Gothenburg is the practical gateway — well-connected by train from Stockholm (3 hours) and with a good airport. For staying on the coast itself, Lysekil is well-placed for the central section, Fjällbacka for the north, and Smögen for the most iconic village experience. A car is strongly recommended: the coast is too fragmented and too long to see properly by public transport.

What are the best prawns in Bohuslän?

The Smögen and Grebbestad prawns are the most famous — boiled on board in seawater during the return journey and available fresh from the dock in the morning. The Smögen fish auction runs several mornings a week in summer. Buy a bag of prawns, sit on the dock with bread and mayonnaise, and eat them within hours of being caught. This is the definitive Bohuslän food experience and costs around 150–200 kr per person.

What are the Bronze Age rock carvings at Tanumshede?

The Tanum rock carvings are a UNESCO World Heritage Site — a concentration of Bronze Age petroglyphs (3,000–4,000 years old) depicting ships, animals, humans and ceremonies carved into the granite bedrock. The Vitlycke museum explains the context excellently. The carvings at Vitlycke, Fossum and Litsleby are the most accessible and the most impressive. Allow a half-day and bring a sun angle in mind: the carvings are most visible in low, raking light.

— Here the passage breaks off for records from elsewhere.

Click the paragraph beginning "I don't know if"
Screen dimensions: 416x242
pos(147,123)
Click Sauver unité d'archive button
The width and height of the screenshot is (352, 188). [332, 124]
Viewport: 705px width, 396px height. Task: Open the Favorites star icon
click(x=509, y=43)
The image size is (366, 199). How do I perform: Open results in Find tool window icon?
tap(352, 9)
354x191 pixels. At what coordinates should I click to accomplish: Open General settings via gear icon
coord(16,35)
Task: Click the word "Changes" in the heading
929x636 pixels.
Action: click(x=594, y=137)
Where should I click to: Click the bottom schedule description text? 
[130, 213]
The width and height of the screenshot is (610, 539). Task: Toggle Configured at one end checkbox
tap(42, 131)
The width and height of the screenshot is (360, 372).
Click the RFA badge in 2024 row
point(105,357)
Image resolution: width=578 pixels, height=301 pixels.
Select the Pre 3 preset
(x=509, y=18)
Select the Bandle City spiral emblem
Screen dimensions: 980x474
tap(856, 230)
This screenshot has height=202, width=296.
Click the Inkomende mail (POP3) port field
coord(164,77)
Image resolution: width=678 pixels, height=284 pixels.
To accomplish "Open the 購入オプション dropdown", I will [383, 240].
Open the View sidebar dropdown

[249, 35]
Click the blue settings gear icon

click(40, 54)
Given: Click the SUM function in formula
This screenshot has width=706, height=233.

Can I kayak in the Bohuslän archipelago?

Yes, and it's one of the best sea kayaking destinations in Europe. The outer skerries face the open North Sea — more exposed and more dramatic than the Stockholm Archipelago. Hire is available at Hamburgsund, Fjällbacka and Smögen. Multi-day routes camping on the outer islands under Allemansrätten are possible throughout summer. First-time sea kayakers should stick to the sheltered inner waters; the outer islands require experience and respect for weather.

When is the best time to visit Bohuslän?

June and July are peak season — warm water (18–22°C), all businesses open, long evenings. July is busiest; the roads between Gothenburg and Strömstad can be very congested on weekends. Late June and early August offer the same conditions with fewer cars. The crayfish season starts in August and the harbours take on a festive atmosphere. Avoid midsummer weekend if you dislike crowds.